Czytam 'Room'. Boszszsze! Emmy Donoghue. Jak ja się męczę. Książka jest dobra, ale porusza we mnie chyba jakieś mniej lub bardziej ukryte struny, wywołuje do apelu lęki, wpędza w klaustrofobię i nic na to nie mogę poradzić. Tłumaczę sobie - głupolu, przecież to tylko powieść, ale wiem przecież, że takie sytuacje miały miejsce w realnym świecie. Jako matka i kobieta, odczuwam przeogromny niepokój czytając tę historię, po jakichś piętnastu minutach dzwonię do córki, biegnę na górę do syna, sprawdzić, czy u nich wszystko w porządku.
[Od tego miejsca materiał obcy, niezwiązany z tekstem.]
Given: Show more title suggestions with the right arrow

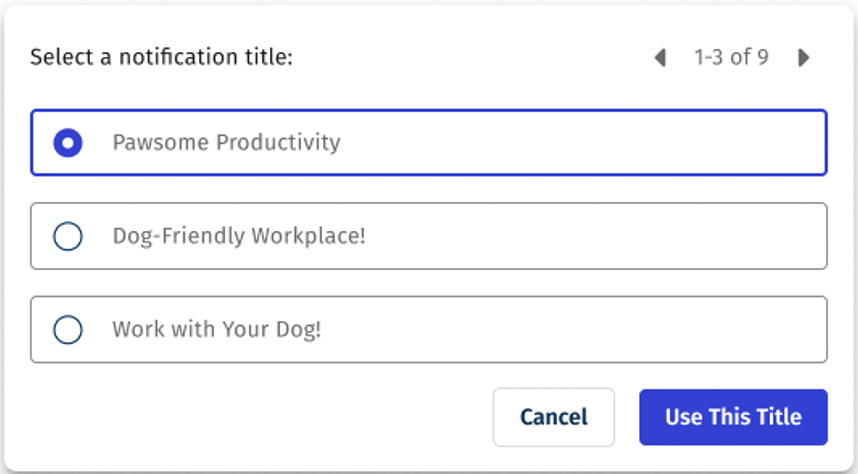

A do tego sąsiadka przyniosła mi świetną książkę Sebastiana Faulksa 'A Week In December', na którą byłam zapisana w bibliotece i właśnie ona skończyła i przepisała na mnie. Wolałabym zagłębić się już w tę.
Czy Wy odkładacie książki, które Was męczą, czy brniecie dalej.
W tym wypadku jest nawet trudniej, bo to dobra powieść, tylko jej atmosfera mnie wykańcza, a to za mało, żeby ją odłożyć. Ech, trudne jest życie mola książkowego. Czasami :-)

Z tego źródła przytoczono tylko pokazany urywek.